Data excerpts:
[Start of section]
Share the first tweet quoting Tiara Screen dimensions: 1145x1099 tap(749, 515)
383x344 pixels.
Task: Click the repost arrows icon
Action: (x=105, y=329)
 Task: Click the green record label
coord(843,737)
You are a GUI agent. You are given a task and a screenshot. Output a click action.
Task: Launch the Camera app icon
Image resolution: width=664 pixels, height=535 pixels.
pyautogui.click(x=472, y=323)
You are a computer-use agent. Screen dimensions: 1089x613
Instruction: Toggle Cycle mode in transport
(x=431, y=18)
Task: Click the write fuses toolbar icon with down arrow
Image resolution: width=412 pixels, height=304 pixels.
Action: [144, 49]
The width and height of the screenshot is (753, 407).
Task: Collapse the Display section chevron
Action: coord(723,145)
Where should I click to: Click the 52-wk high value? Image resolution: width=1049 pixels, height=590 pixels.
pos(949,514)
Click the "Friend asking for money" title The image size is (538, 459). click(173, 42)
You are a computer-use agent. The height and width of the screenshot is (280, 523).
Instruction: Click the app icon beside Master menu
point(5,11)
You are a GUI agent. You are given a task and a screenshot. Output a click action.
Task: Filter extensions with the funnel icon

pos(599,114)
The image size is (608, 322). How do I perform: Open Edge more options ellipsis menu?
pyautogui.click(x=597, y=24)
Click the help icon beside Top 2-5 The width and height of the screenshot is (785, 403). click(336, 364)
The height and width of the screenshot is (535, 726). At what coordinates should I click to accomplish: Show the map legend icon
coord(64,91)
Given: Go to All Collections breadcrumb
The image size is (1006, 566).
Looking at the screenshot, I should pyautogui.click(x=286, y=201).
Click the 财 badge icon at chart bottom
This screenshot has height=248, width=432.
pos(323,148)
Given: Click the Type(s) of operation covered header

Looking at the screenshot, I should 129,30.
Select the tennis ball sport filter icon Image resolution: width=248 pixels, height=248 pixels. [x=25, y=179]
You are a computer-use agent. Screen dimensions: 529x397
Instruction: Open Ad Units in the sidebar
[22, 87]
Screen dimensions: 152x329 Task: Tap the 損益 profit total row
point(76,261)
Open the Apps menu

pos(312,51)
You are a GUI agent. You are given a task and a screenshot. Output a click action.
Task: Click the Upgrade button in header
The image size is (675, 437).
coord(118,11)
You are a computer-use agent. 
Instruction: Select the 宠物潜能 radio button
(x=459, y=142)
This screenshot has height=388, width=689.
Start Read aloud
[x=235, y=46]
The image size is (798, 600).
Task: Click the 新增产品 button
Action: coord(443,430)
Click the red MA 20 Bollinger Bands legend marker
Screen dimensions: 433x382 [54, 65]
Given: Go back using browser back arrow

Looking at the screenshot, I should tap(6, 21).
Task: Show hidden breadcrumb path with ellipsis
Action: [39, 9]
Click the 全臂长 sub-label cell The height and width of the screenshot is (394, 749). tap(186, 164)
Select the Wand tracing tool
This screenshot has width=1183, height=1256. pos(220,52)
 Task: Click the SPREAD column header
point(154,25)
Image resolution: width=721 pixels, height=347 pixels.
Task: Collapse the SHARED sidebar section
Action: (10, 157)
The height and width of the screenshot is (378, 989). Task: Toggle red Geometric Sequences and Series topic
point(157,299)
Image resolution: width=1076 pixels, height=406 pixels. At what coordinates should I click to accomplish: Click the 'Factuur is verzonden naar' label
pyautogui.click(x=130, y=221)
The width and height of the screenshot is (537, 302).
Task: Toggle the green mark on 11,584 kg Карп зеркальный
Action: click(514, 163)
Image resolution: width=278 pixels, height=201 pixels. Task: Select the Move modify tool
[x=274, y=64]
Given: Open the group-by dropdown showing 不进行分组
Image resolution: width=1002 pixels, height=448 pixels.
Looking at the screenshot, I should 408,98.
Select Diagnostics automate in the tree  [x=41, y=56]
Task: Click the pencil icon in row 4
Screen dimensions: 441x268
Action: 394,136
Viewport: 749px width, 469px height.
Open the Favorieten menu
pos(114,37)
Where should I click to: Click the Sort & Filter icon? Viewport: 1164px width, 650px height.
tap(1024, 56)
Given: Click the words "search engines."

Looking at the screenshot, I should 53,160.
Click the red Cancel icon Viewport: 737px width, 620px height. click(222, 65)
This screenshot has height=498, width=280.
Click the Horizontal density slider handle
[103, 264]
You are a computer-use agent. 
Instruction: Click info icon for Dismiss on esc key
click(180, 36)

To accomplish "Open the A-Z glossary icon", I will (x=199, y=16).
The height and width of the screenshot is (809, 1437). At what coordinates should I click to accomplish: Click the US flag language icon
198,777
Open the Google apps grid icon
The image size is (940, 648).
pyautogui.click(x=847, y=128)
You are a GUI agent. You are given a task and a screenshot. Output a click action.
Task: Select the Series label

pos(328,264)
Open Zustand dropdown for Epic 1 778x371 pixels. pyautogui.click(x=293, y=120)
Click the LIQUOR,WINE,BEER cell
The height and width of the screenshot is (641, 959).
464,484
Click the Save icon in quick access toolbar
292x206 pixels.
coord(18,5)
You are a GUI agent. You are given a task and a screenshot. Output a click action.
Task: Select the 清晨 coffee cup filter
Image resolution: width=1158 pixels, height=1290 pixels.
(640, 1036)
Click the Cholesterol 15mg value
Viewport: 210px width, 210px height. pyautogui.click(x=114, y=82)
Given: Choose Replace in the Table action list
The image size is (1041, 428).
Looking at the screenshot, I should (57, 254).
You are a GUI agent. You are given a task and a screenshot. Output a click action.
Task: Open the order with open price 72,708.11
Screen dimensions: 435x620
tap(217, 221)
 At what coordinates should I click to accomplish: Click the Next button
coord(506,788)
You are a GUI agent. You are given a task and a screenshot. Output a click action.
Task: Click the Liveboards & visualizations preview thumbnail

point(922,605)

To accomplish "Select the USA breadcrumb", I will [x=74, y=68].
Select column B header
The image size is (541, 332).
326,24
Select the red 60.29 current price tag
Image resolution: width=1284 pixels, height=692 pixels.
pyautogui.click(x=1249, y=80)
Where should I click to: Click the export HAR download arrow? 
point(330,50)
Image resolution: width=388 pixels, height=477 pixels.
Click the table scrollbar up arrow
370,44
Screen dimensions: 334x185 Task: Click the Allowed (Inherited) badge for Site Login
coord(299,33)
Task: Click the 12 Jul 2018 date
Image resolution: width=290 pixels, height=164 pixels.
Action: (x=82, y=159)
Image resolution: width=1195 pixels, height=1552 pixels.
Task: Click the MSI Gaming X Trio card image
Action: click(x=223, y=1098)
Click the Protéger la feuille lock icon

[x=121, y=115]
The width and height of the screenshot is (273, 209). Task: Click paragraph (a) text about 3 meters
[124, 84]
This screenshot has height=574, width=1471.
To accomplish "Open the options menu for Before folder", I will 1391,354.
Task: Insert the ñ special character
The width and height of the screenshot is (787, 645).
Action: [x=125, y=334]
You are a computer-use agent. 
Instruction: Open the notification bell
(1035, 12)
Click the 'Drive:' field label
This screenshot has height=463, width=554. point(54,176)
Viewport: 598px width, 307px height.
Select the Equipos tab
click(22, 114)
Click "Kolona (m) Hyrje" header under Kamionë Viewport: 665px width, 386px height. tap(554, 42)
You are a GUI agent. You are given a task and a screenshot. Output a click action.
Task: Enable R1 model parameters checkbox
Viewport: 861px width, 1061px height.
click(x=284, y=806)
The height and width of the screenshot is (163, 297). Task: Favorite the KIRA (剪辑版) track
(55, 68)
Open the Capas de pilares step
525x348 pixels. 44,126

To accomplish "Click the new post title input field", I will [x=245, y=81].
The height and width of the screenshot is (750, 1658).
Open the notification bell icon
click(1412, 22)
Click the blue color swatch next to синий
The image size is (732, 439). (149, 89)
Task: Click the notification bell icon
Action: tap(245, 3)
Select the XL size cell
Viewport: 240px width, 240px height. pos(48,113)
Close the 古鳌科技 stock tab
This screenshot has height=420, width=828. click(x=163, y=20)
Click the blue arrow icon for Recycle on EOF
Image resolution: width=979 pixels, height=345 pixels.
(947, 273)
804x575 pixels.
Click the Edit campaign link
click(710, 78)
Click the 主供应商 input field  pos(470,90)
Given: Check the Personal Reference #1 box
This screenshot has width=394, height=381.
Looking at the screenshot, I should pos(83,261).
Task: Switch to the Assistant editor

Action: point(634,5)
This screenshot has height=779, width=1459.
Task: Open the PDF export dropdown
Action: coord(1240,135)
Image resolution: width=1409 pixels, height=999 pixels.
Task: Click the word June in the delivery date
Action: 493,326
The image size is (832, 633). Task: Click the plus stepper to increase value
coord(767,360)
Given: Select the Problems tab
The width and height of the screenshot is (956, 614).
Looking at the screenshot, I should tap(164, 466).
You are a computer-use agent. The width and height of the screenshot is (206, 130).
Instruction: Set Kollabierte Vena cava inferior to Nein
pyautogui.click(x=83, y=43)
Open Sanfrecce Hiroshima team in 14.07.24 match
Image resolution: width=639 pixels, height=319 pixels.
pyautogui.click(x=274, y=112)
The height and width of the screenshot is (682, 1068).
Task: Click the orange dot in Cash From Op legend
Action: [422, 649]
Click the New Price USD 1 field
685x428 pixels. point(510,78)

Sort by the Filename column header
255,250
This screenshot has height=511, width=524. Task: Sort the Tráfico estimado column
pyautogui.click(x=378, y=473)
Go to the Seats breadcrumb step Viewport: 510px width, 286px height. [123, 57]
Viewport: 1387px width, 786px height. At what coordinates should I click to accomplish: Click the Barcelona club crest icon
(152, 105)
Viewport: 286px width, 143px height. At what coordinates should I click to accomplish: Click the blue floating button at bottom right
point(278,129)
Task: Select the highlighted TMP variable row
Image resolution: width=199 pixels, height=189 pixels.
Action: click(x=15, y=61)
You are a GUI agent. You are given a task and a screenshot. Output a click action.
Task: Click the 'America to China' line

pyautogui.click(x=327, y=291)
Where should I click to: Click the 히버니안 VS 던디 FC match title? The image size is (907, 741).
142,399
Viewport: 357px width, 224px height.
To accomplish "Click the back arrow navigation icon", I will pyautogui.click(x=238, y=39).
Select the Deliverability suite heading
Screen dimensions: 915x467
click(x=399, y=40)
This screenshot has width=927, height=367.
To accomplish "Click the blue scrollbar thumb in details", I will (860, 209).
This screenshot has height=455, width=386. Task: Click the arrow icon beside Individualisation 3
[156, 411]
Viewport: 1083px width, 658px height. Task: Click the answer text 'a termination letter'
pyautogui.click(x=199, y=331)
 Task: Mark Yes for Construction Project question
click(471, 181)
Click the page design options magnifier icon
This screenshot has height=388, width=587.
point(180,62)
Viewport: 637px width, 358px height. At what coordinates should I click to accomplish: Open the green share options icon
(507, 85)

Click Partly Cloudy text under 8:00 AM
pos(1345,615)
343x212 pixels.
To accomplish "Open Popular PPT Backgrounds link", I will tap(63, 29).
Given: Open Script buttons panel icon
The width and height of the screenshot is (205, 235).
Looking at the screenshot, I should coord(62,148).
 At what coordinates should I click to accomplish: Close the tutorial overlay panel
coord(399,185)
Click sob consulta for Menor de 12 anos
[End of section]
What needs to be done: Make a list of all lines in the data that contain "input".

Worked solution:
To accomplish "Click the new post title input field", I will [x=245, y=81].
Click the 主供应商 input field  pos(470,90)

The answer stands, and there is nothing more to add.